[Text for analysis]

At Least One Federal Agency Plans to Begin the Biden Administration Under a Hiring Freeze
Resource shortages could hinder Biden's ability to carry out key pieces of his policy agenda.
One agency at the Homeland Security Department is operating under the assumption it will spend at least the opening months of the Biden administration under a hiring freeze, citing ongoing budget shortfalls.
U.S. Citizenship and Immigration Services has operated under a freeze for most of its workforce since February 2020 and the agency recently told employees that would continue as an organization-wide moratorium through March 2021, according to multiple agency workers. Biden will take office Jan. 20, at which point his administration could reverse what Trump officials are currently telling the USCIS workforce. When President Trump took office in 2017, he quickly instituted a government-wide hiring freeze that lasted for several months.
The current administration has said the freeze is necessary, due to lost revenue as a result of the COVID-19 pandemic and efforts by President Trump to restrict legal immigration. The fee-funded agency threatened furloughs for 13,000 employees last year, but delayed and ultimately canceled them altogether after its receipts picked up and it instituted cost-cutting measures. Congress never provided the $1.2 billion the Trump administration had said was necessary to avoid the furloughs, but did allow for higher fees for premium services.
Still, the agency moved forward with furloughing some contract workers and kept its hiring freeze in place. Joseph Edlow, currently serving as head of USCIS, said at an event with the agency's ombudsman in October that while receipts had "steadily increased" the overall financial situation had not improved significantly. That required the agency to curtail spending, including through the freeze; dramatically reduce contractor operations; and slash overtime.
LaDonna Davis, a USCIS spokeswoman, declined to comment on the specifics of the hiring freeze. The recent memorandum announcing the extension of the freeze said it was necessary to “provide the agency with greater flexibility to manage our budget.”
“In the past few months, USCIS has taken action to avert a fiscal crisis, including limiting spending to salary and mission-critical activities,” Davis said.
Some USCIS workers had already begun looking for new jobs, employees told Government Executive last year, and morale has tanked as employees feared the Trump administration was purposely sabotaging the agency. While DHS officials have consistently blamed the pandemic as the exclusive cause for USCIS' budget shortfall, many stakeholders have noted the agency's revenue has declined for years due to the administration’s efforts to limit legal immigration. Employees said on Monday the ongoing freeze will further drive down morale and cause employees no longer able to get promoted to again search for new employment.
Edlow said the decision to avoid furloughs came at a cost and would lead to growing backlogs and wait times for immigrants. Unresolved cases are already at all-time highs, having particularly ballooned during the pandemic. More than one-in-five USCIS positions sat vacant prior to the pandemic’s outset. Edlow suggested last year that furloughs would still be necessary absent congressional intervention.
Biden has promised a slew of reforms to immigration policy that will affect USCIS, such as unwinding Trump’s significant restrictions on asylum, creating a pathway to citizenship for “dreamers” and other undocumented immigrants, streamlining the naturalization process and dramatically increasing refugee intake. An already backlogged and understaffed USCIS could face headwinds in enacting these reforms—especially with a hiring freeze in place—a reality President-elect Biden appeared to acknowledge last month. The Biden transition team did not respond to a request for comment.

[/Text for analysis]

→ What the exercise asks
Copy the part of the article on the USCIS hiring freeze from "At Least One" to "his policy agenda." word for word. The records that come next are separate material with no connection to the article above.

[Study material]

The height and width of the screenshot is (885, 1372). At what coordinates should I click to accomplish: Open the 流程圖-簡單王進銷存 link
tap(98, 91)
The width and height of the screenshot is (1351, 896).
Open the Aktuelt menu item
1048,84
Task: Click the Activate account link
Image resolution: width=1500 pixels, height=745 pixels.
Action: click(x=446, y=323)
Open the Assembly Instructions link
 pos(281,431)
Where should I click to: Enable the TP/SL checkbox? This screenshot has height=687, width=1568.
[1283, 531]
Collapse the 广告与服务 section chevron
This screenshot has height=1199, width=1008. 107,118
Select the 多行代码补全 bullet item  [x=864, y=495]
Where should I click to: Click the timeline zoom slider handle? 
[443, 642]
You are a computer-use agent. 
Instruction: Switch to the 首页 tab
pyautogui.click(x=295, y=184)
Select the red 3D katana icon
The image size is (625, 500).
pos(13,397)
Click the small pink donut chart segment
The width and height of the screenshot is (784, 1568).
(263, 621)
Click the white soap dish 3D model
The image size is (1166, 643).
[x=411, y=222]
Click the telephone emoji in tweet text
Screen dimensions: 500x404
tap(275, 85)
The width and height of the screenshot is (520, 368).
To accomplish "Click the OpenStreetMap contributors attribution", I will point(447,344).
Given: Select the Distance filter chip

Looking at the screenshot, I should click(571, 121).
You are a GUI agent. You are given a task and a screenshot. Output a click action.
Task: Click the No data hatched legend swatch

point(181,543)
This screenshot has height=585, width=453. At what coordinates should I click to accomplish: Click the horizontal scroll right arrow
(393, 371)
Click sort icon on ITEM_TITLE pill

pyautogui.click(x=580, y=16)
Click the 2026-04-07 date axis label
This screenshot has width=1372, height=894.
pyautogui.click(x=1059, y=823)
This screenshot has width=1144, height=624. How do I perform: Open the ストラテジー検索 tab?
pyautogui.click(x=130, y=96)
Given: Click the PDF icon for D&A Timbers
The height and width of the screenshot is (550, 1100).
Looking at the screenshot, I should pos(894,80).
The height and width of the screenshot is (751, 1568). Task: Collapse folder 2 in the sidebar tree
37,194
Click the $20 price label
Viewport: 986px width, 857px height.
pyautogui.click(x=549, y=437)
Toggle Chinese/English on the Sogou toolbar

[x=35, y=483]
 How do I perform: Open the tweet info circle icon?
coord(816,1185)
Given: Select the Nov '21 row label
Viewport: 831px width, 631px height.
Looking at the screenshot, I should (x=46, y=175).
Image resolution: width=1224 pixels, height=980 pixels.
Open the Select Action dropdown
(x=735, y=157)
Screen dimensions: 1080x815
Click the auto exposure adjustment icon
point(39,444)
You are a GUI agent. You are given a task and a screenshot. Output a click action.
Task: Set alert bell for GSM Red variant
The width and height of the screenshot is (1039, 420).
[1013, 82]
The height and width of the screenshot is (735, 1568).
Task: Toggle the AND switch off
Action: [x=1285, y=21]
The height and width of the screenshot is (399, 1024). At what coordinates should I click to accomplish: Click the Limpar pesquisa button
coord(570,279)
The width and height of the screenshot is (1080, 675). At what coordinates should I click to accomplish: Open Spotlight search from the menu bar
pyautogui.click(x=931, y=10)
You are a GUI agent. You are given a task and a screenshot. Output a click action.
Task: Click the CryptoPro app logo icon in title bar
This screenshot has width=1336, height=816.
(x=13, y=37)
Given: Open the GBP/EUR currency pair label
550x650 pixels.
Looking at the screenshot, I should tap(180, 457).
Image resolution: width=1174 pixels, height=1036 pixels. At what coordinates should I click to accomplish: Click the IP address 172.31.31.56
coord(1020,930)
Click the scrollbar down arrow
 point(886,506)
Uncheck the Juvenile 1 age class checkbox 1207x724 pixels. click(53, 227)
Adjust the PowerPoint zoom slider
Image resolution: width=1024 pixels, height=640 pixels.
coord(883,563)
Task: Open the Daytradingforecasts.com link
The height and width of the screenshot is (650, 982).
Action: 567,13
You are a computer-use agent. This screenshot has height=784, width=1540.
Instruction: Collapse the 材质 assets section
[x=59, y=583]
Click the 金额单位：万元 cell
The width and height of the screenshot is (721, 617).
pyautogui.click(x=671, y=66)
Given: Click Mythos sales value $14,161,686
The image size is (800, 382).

[/Study material]

→ Answer for this exercise
At Least One Federal Agency Plans to Begin the Biden Administration Under a Hiring Freeze
Resource shortages could hinder Biden's ability to carry out key pieces of his policy agenda.